▶ [Information given]:
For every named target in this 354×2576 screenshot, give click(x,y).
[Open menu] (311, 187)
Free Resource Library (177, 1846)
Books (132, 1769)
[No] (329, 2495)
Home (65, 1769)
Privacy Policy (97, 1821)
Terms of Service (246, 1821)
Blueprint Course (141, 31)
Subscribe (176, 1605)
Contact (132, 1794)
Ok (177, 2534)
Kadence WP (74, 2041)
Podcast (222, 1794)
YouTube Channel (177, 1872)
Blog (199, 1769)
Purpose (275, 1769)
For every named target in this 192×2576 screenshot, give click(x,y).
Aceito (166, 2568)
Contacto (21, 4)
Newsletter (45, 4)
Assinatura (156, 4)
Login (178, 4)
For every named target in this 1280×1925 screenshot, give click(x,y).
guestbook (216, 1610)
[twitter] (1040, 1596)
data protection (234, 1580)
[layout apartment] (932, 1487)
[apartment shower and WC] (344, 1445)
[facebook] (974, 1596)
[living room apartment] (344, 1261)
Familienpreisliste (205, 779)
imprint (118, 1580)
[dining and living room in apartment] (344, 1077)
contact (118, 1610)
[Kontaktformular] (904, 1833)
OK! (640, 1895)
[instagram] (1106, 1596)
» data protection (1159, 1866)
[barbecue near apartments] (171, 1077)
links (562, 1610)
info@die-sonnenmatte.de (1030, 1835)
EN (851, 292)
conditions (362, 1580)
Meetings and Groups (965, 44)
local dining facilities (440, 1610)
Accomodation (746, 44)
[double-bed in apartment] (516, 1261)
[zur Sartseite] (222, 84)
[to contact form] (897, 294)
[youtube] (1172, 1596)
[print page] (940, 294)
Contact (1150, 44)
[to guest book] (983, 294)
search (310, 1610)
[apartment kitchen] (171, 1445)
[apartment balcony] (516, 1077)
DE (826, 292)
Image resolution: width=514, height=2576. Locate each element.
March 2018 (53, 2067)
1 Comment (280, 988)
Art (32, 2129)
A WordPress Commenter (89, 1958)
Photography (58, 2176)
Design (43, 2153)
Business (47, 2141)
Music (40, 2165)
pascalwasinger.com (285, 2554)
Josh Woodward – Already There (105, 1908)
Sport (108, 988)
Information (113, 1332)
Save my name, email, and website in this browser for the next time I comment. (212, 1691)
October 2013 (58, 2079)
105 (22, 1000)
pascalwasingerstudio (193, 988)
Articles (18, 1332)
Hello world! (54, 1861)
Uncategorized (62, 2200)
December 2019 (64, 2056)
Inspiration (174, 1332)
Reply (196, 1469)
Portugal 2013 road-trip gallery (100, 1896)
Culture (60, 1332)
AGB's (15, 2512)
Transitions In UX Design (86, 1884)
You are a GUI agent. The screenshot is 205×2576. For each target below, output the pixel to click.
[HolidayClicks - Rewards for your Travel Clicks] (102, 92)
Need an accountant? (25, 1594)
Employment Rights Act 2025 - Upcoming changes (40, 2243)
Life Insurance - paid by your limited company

▶ [Action item]: What you give back must be the stretch above, starting at the line with "guestbook (216, 1610)" and ending at the line with "pascalwasinger.com (285, 2554)", copied exactly.

▶ [Task answer]:
guestbook (216, 1610)
[twitter] (1040, 1596)
data protection (234, 1580)
[layout apartment] (932, 1487)
[apartment shower and WC] (344, 1445)
[facebook] (974, 1596)
[living room apartment] (344, 1261)
Familienpreisliste (205, 779)
imprint (118, 1580)
[dining and living room in apartment] (344, 1077)
contact (118, 1610)
[Kontaktformular] (904, 1833)
OK! (640, 1895)
[instagram] (1106, 1596)
» data protection (1159, 1866)
[barbecue near apartments] (171, 1077)
links (562, 1610)
info@die-sonnenmatte.de (1030, 1835)
EN (851, 292)
conditions (362, 1580)
Meetings and Groups (965, 44)
local dining facilities (440, 1610)
Accomodation (746, 44)
[double-bed in apartment] (516, 1261)
[zur Sartseite] (222, 84)
[to contact form] (897, 294)
[youtube] (1172, 1596)
[print page] (940, 294)
Contact (1150, 44)
[to guest book] (983, 294)
search (310, 1610)
[apartment kitchen] (171, 1445)
[apartment balcony] (516, 1077)
DE (826, 292)
Image resolution: width=514, height=2576. Locate each element.
March 2018 (53, 2067)
1 Comment (280, 988)
Art (32, 2129)
A WordPress Commenter (89, 1958)
Photography (58, 2176)
Design (43, 2153)
Business (47, 2141)
Music (40, 2165)
pascalwasinger.com (285, 2554)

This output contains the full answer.